The paradoxes, accelerations and heuristics for a constrained distributed flowshop group scheduling problem

• Published in: Computers & industrial engineering Vol. 196; p. 110465
• Main Authors: Wang, Bing-Tao, Pan, Quan-Ke, Gao, Liang, Li, Weimin
• Format: Journal Article
• Language: English
• Published: Elsevier Ltd 01.10.2024
• Subjects: Accelerated evaluation; Composite heuristics; Deadline; Distributed flowshop group scheduling; Distributed flowshop group scheduling; Composite heuristics; Accelerated evaluation; Deadline
• ISSN: 0360-8352
• DOI: 10.1016/j.cie.2024.110465

•A mixed-integer programming model on CDFGSP is built.•Three paradoxes and two bound theories are identified.•Two insertion-based accelerations to find the best insertion position are provided.•Four composite heuristics with problem-specific knowledge are proposed. In this paper, we tackle a previously unexplored challenge in contemporary manufacturing: constrained distributed flowshop group scheduling problem (CDFGSP).
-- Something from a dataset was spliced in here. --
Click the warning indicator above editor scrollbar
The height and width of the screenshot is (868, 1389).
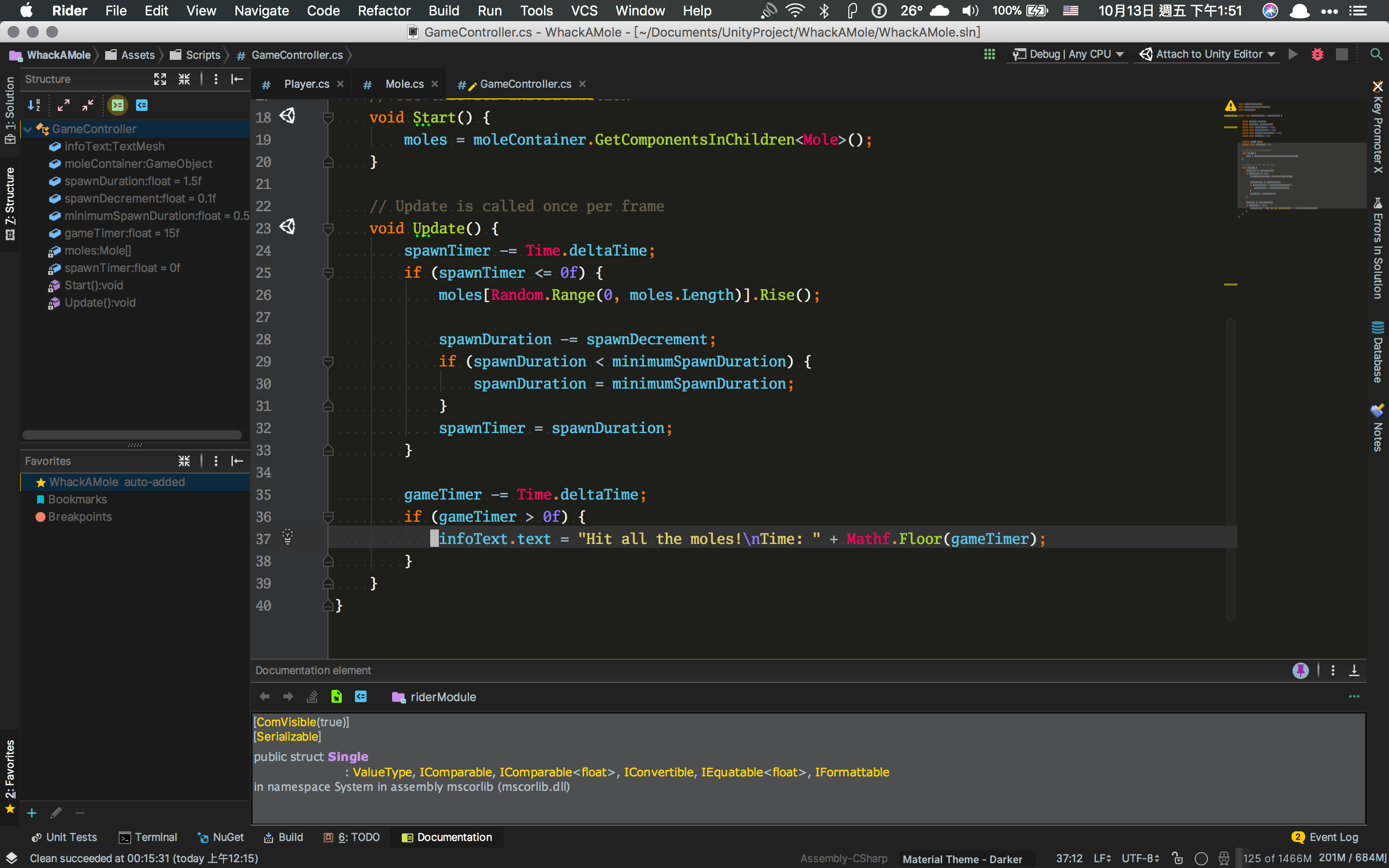coord(1231,106)
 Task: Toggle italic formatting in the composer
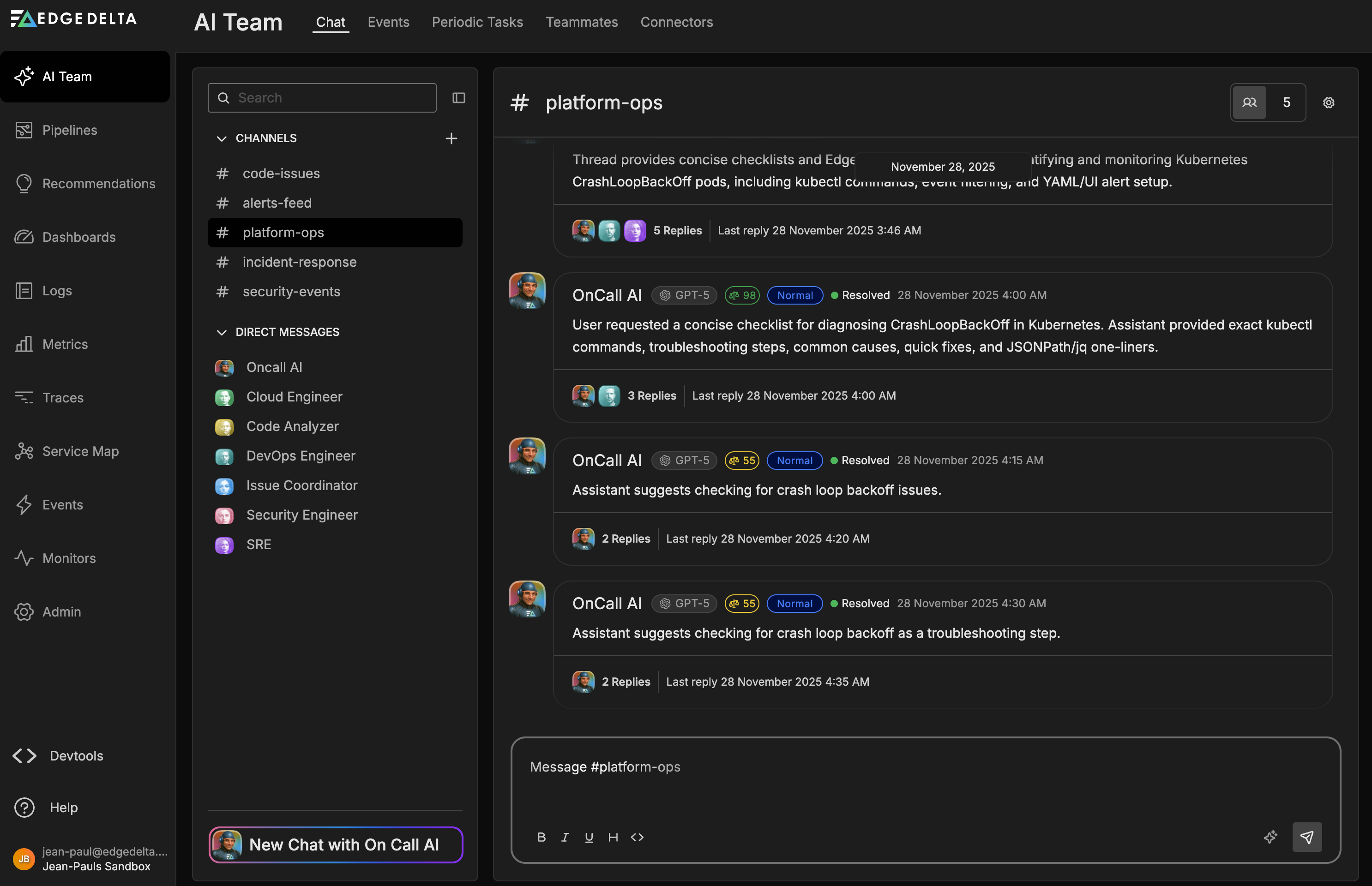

Different from the traditional distributed flowshop group scheduling problem (DFGSP), CDFGSP introduces a unique perspective: some job families are bounded by particular production specifications and share a common deadline, while the remaining job families are not subject to such limits. This real-world constraint complicates the problem, and often results in infeasible solutions when using existing algorithms. To address the problem, a mathematical model for CDFGSP with the objective of minimizing makespan is first established. Then, we uncover three counterintuitive paradoxes resulting in invalid searches, summarize two new bound theories to exclude infeasible insertions and provide two accelerations for evaluating constraints and computing optimization objectives. Integrating the above problem properties, we propose four composite heuristics, each of which combines an improved Nawaz, Enscore and Ham (NEH) heuristic and a cooperative local search. Finally, thoroughly computed results prove that the mathematical model and acceleration mechanism are effective. Our two top heuristics demonstrate decent improvements over the best comparative algorithm from related research. Specifically, the rating metric is lowered by 2.09% for the best heuristic and by 1.38% for the second-best heuristic.